The reviewer reports were very positive which was a nice surprise to us because in academia, finding ways to criticize others is often too easy. The support of the editor and the reviewers also confirmed our initial decision to invest time in this "side" project. However, not everything was great as the reviewers shared the opinion that we should use some real data to support our results, which have been based exclusively on synthetic data so far. This seemed like a superfluous requirement because we felt that we invested a lot of effort in our model for synthetic data and real data will only introduce difficulties without bringing anything beneficial. At the same time, it was a natural suggestion, and so we decided to give it a try. The results did not please us - they were in an important way different from everything that we saw for the synthetic data. For the synthetic data, when mutations were plentiful, all tools (almost) produced highly accurate results that differed very little from one tool to another. For the real data, however, large differences between tools were also observed in samples with many mutations.

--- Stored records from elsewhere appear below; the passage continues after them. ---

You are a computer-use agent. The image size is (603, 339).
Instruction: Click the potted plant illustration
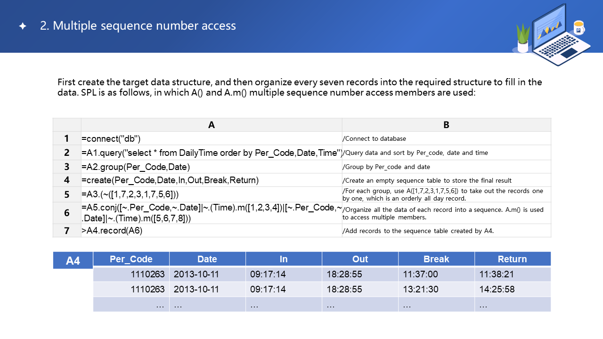point(523,39)
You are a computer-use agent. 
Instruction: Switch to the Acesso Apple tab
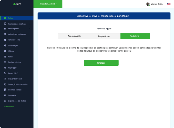[x=74, y=36]
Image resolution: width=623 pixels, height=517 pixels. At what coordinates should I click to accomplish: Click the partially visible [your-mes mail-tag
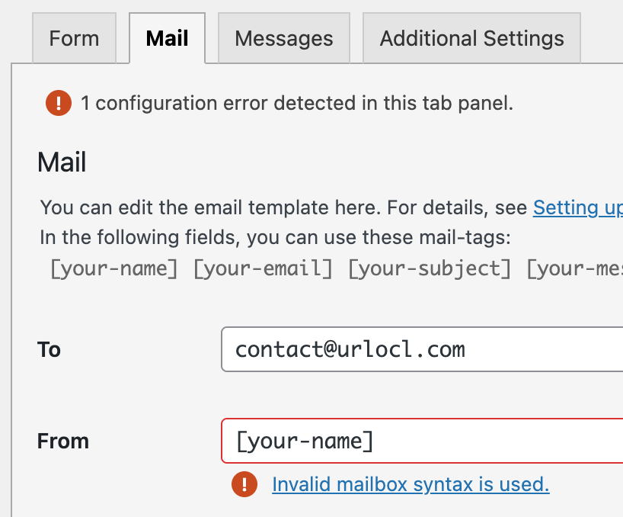click(x=574, y=268)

At that point, it was the versatility of the model for synthetic data that came to the rescue. We varied the model assumptions until we finally came across one that allowed us to obtain results similar to those found using real data. We found that when a small fraction of mutations in a sample are due to signatures that are not in the reference catalog, the tools struggle and their estimates disagree (Figure 3). This became one of the key findings of the paper. We not only found which tools to fit mutational signatures perform best but also identified the activity of unknown signatures as the biggest challenge to accurate signature analysis. Following the reviewers' nudge really paid out this time.
References
- Hollstein, M., Sidransky, D., Vogelstein, B., & Harris, C. C. (1991). p53 mutations in human cancers. Science, 253(5015), 49-53.

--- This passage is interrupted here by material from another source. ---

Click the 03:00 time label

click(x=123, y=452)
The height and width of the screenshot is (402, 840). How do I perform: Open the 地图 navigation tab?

- Nik-Zainal, S., Alexandrov, L. B., Wedge, D. C., Van Loo, P., Greenman, C. D., Raine, K., ... & Stratton, M. R. (2012). Mutational processes molding the genomes of 21 breast cancers. Cell, 149(5), 979-993.
- Leshchiner, I., Mroz, E. A., Cha, J., Rosebrock, D., Spiro, O., Bonilla-Velez, J., ... & Rocco, J. W. (2023). Inferring early genetic progression in cancers with unobtainable premalignant disease. Nature Cancer, 4(4), 550-563.
- Koh, G., Degasperi, A., Zou, X., Momen, S., & Nik-Zainal, S. (2021). Mutational signatures: emerging concepts, caveats and clinical applications. Nature Reviews Cancer, 21(10), 619-637.
- Levatić, J., Salvadores, M., Fuster-Tormo, F., & Supek, F. (2022). Mutational signatures are markers of drug sensitivity of cancer cells. Nature Communications, 13(1), 2926.
- Islam, S. A., Díaz-Gay, M., Wu, Y., Barnes, M., Vangara, R., Bergstrom, E. N., ... & Alexandrov, L. B. (2022). Uncovering novel mutational signatures by de novo extraction with SigProfilerExtractor. Cell Genomics, 2(11), 100179.